Apple already has the iPad, but with the Airstrip and 3D4Medical apps, and a new Watch OS, the company moving beyond consumer wellness and fortifying its position in the healthcare IT market.
Go to any park or gym and you’ll find joggers or bikers checking their heart-rate monitors or Fitbits. Some of them will even enter in calories burned during exercise from their HRM through an app such as MyFitnessPal and will log their calorie intake using real-time bar-code scanners or food databases. But there’s a large market for real-time healthcare beyond daily exercise.
According to Medscape, a study on digital health interventions by the Mayo Clinic “found the use of telemedicine, web-based strategies, email, mobile phones, mobile applications, text messaging, and monitoring sensors with patients improved cardiovascular disease outcomes.” And “in one recent survey, US consumers responded that the most desired functions that they seek from wearables are the ability to exercise smarter and to collect and track medical information.”
In terms of business opportunities, IDTechEx reports that wearable electronics will be a $20 billion market in 2015, reaching almost $70 billion in 2025. “The dominant sector will remain the healthcare sector which merges medical, fitness and wellness. It has the largest number of big names such as Apple, Accenture, Adidas, Fujitsu, Nike, Philips, Reebok, Samsung, SAP and Roche behind the most promising new developments,” according to IDTechEx.
Smart wearables such as the Apple Watch will surpass basic wearables, such as Fitbit activity trackers, in shipments by 2018, according to consulting firm IDC. Apple however will face competition from other companies such as Android Wear for the wearables market.
Sensors and Apps for Real-Time Healthcare
Beyond consumer wellness, Apple is now looking to beat any competition in the health-care IT market. At its annual new product show in early September, Apple introduce a new iPad Pro, a new mini tablet, a new Apple TV, and an improved operating system for its watch. It also unveiled two new health applications—AirStrip and 3D4Medical.
AirStrip, a San Antonio-based healthcare IT company, offers tools for collaboration on patient care, a business intelligence platform, and Sense4Baby, a wireless sensor that monitors fetal heart rate, contractions, and other biometric data remotely. Sense4Baby allows clinicians to access fetal heart-rate data on a tablet or smartphone, even differentiating between the mother’s heartbeat and the baby’s.
The Apple AirStrip app will allow doctors to view appointment schedules on an Apple Watch and receive information about patient diagnoses. Other healthcare workers can send patient alerts to doctors’ watches, for example on vital signs, and the watch will also work with Sense4Baby.
3D4Medical, meanwhile, is a Dublin-based company that provides a large library of 3D images of anatomy. By using the 3D4 Medical app on an Apple device, doctors will be able to show patients precise locations of muscle tears and other types of injuries.

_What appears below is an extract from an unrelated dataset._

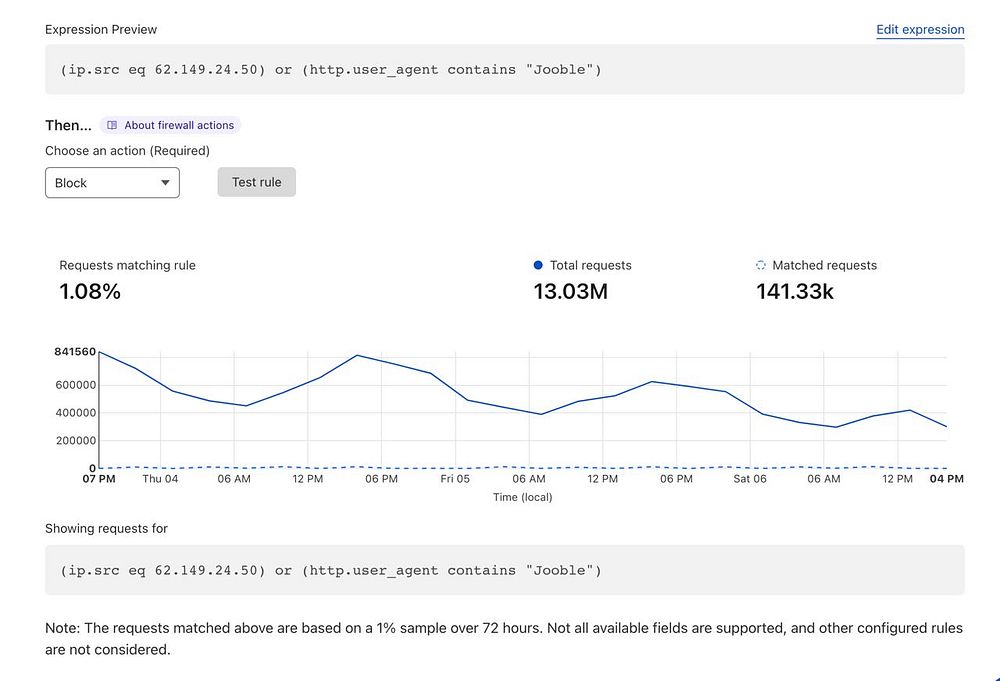Click the dashed Matched requests legend circle
This screenshot has height=681, width=1000.
click(x=761, y=265)
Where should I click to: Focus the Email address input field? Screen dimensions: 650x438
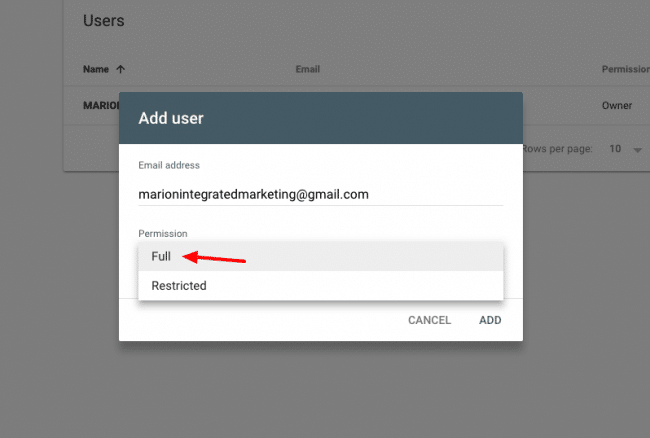(320, 194)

Apple’s play in the health-care IoT market is not surprising. As of June, before the product show, it had more than a dozen apps targeted for physicians. In addition, its HealthKit app is compatible with an impressive list of sensors, including for heart rate, blood pressure, blood oxygen saturation, pulse rate, and Perfusion Index. There’s also a glucose monitoring system for Apple Watch and the iPhone, and a Research Kit app that allows iPhone users to take part in medical studies and expands the pool of research participants.
How Real-Time Healthcare Saves Lives and Improves Efficiency
With the Airstrip and 3D4Medical apps, however, it’s clear that Apple is moving beyond consumer wellness and targeting the enterprise IT market in healthcare. Already there are fleets of doctors and nurses using tablets to not only access patient health care records and vital signs but to improve shift efficiency. At Beth Israel Deaconess Medical Center in Boston, there are 2,000 iPads, 4,000 iPhones and 2,000 Android devices, according to the Washington Post. Nurses use iPhone to view charts and tables, and physicians prefer iPads or tablets with large keyboards, as well as large screens to show patiente X-rays or charts. Meanwhile, the use of mobile technology, such as Google Glass, has saved lives as ER doctors can quickly access electronic health records to determine allergies before giving medicine.
Another example: Ottawa Hospital has thousands of iPads and in-house apps to access patient records, view images such as X-rays and CT scans, order tests, and take pictures of patient wounds. The mobility offered by the iPad reportedly saved two hours off a typical day for medical staff, and also offered location services for hospital staff.